*ACTION ITEM*.
Please restate word for word the lines of the entries below from the one with "1253x609 pixels." to the one with "Task: Select the malformed links tag", inclusive, and leave out every picture.

*DATASET EXTRACT*.
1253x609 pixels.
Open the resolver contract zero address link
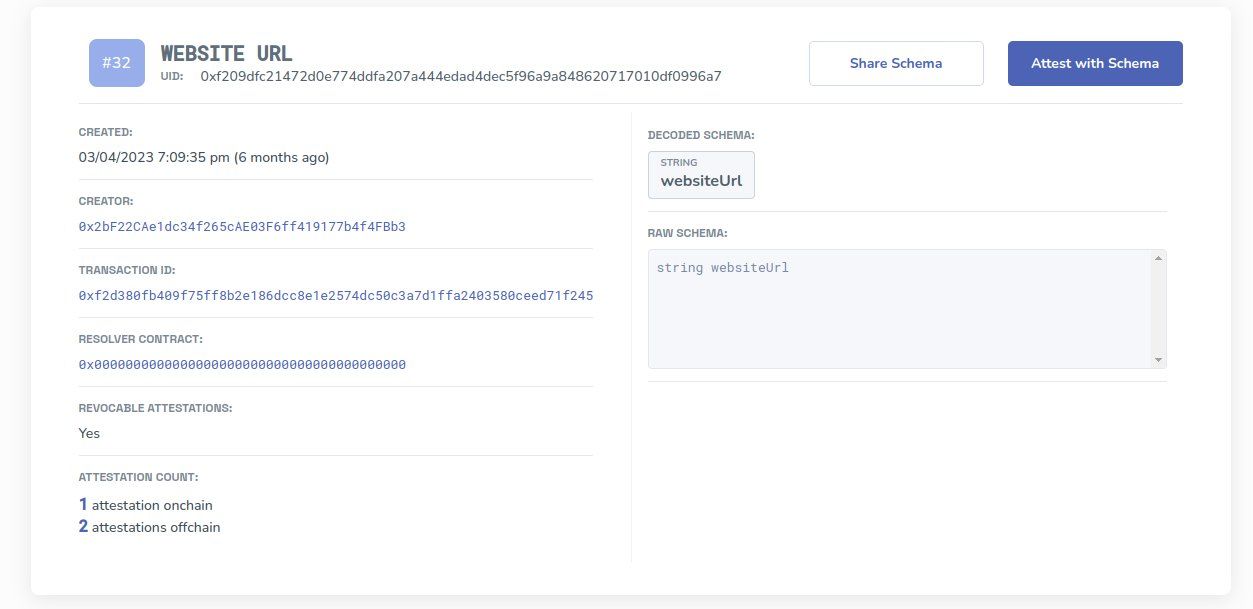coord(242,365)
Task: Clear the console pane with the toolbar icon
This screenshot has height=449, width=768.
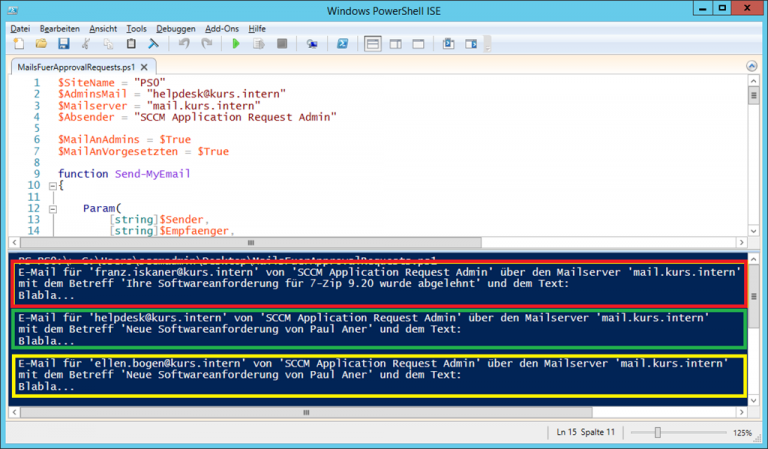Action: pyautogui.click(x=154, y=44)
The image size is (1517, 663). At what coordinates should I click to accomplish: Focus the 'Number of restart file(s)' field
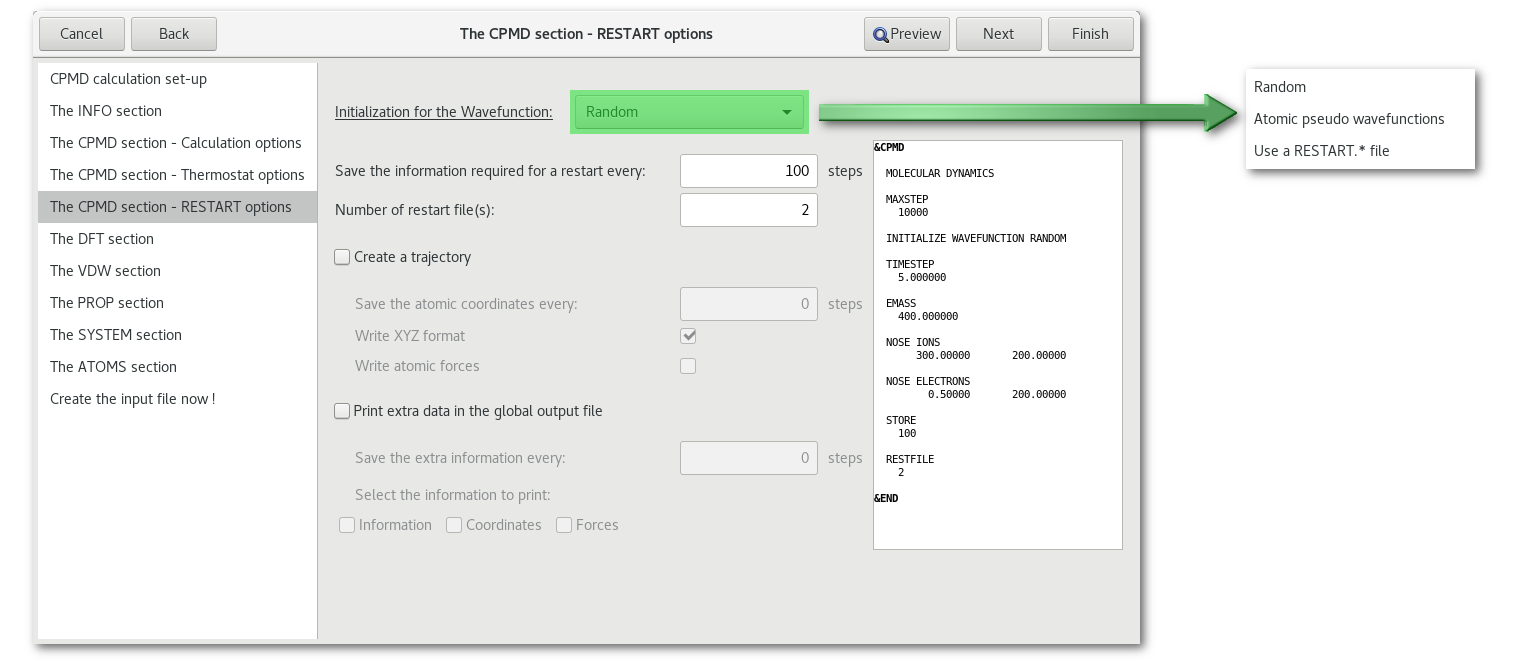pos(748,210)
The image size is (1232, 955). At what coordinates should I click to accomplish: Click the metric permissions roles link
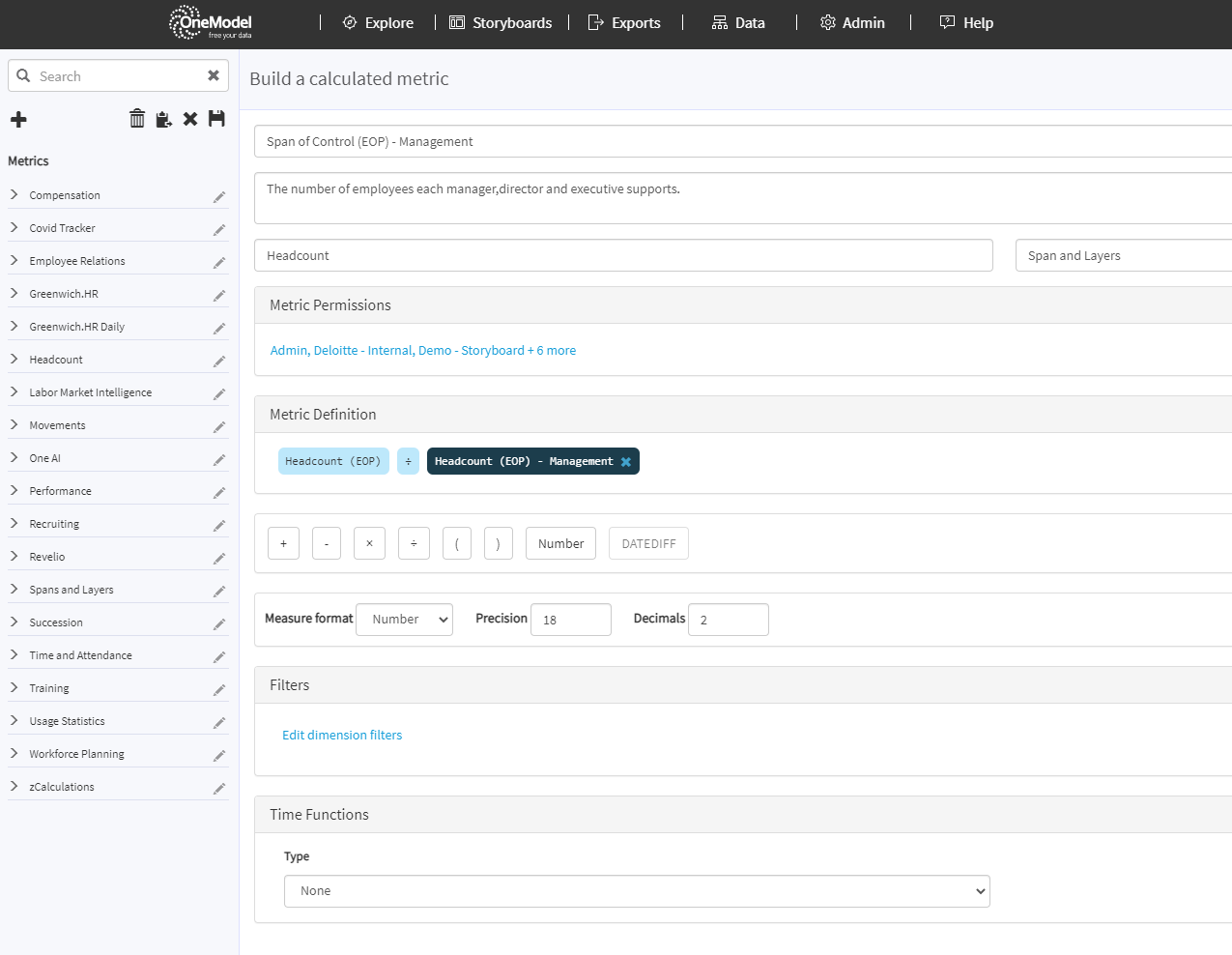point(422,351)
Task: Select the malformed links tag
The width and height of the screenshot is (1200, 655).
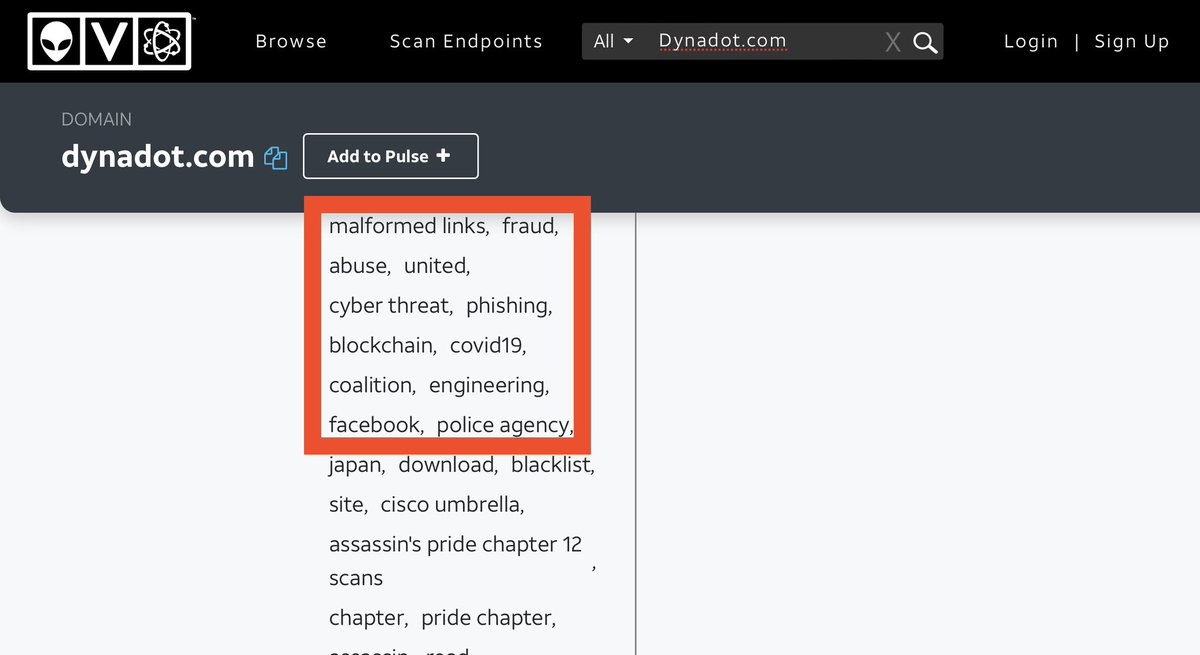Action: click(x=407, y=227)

---

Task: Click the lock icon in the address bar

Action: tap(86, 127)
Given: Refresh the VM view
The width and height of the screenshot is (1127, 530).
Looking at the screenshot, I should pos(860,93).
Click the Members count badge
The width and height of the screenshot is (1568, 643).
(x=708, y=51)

*EXERCISE OUTPUT*.
1253x609 pixels.
Open the resolver contract zero address link
coord(242,365)
Task: Clear the console pane with the toolbar icon
This screenshot has height=449, width=768.
Action: pyautogui.click(x=154, y=44)
The image size is (1517, 663). At what coordinates should I click to accomplish: Focus the 'Number of restart file(s)' field
pos(748,210)
The image size is (1232, 955). At what coordinates should I click to accomplish: Click the metric permissions roles link
point(422,351)
Task: Select the malformed links tag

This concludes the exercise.